Tasmania's potato industry has fewer virus disease issues than its mainland counterparts. This is believed to be due to the State’s isolation (maintained by strict potato import requirements), and also due to rigorous adherence to the Tasmanian Certified Seed Potato Scheme.
The Tasmanian Certified Seed Potato Scheme was introduced in the 1920s to ensure varietal purity, and to control the tuber-borne viruses that once devastated crop yields. The
scheme works on a flow through basis, in which minitubers are produced from virus-free tissue culture stock. This stock is then multiplied through a maximum of five field generations before it is used to produce a commercial crop. Visual inspections and testing monitor virus levels, and the absence or near absence of virus (usually < 1% infection) ensures that the material is suitable for seed for the next generation. Without the regular crop inspections and testing, virus levels would soon reach high levels resulting in inferior seed and subsequent lower-yielding disease-affected crops – impacting on the entire industry.
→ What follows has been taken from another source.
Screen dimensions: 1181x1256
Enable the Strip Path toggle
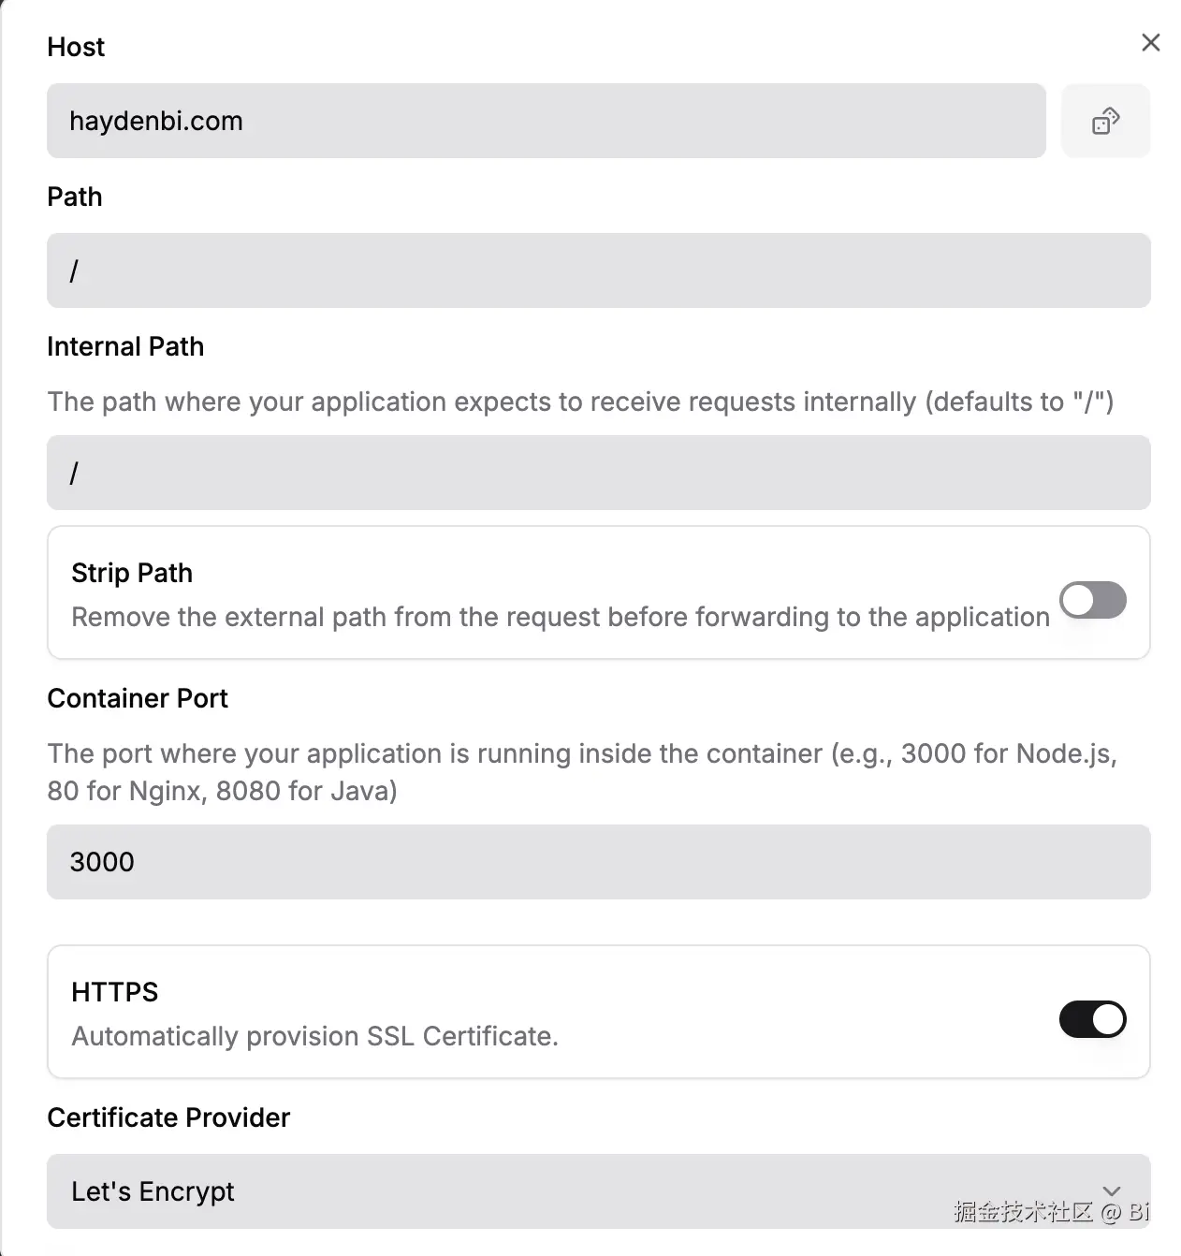pos(1092,600)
The TASAG ELISA testing service, located at DPIPWE New Town Laboratories, performs virus certification testing of seed potato crops as part of supporting the Tasmanian Certified Seed Potato Scheme. Seed certification officers from the Tasmanian Institute of Agriculture (TIA) submit samples from each crop during Summer and early Autumn. The suite of viruses tested has varied since 2002 depending on the major issues perceived during each season, and have included combinations of:
- Potato virus S (PVS)
- Potato virus X (PVX)
- Potato virus Y (PVY)
- Potato leaf roll virus (PLRV)
- Potato virus A (PVA)
- Tomato spotted wilt virus (TSWV)
The testing is conducted using ELISA (Enzyme-Linked ImmunoSorbent Assay) which takes a minimum of two consecutive days to complete (longer for large numbers of samples). This assay incorporates specific antibodies to trap virus to the wells of a microtitre plate. Positives are indicated by reagent wells turning yellow in the final step, whilst negative wells remain clear. ELISA is well suited to large numbers of samples.
Potato growers outside the scheme including some mainland growers also use the service to gauge virus infection levels in crops.
Typically, sampling of a seed crop has consisted of 300 leaves collected randomly, via a transect pattern, and submitted/tested as either 15 lots of twenty leaves, or 30 lots of ten leaves (subject to variation). A percentage infection for that crop can then be calculated on the number of positives detected.
Testing since 2002 indicates that PVS is the most prevalent and enduring (but also considered less of a risk to yield). It is spread by mechanical transmission and, to a lesser extent, by aphids. PVX occurs each year in a very small number of crops and is spread only by mechanical transmission/contact. PLRV and PVY (considered more important) are largely absent from Tasmanian seed crops and both are spread by aphids.
PVY necrotic strains are particularly serious causing problems on the Mainland but absent here. TSWV was once sporadic but hasn’t been a problem for a number of years, and is spread by thrips. However PVA was detected in 2013 in a few crops (spread by aphids).
The Tasmanian Certified Seed Potato Scheme is now overseen by TIA. Together with key industry stakeholders, TIA research scientists make decisions on sampling regimes and the viruses to be tested each season – based on which viruses are considered to be the most important at the time.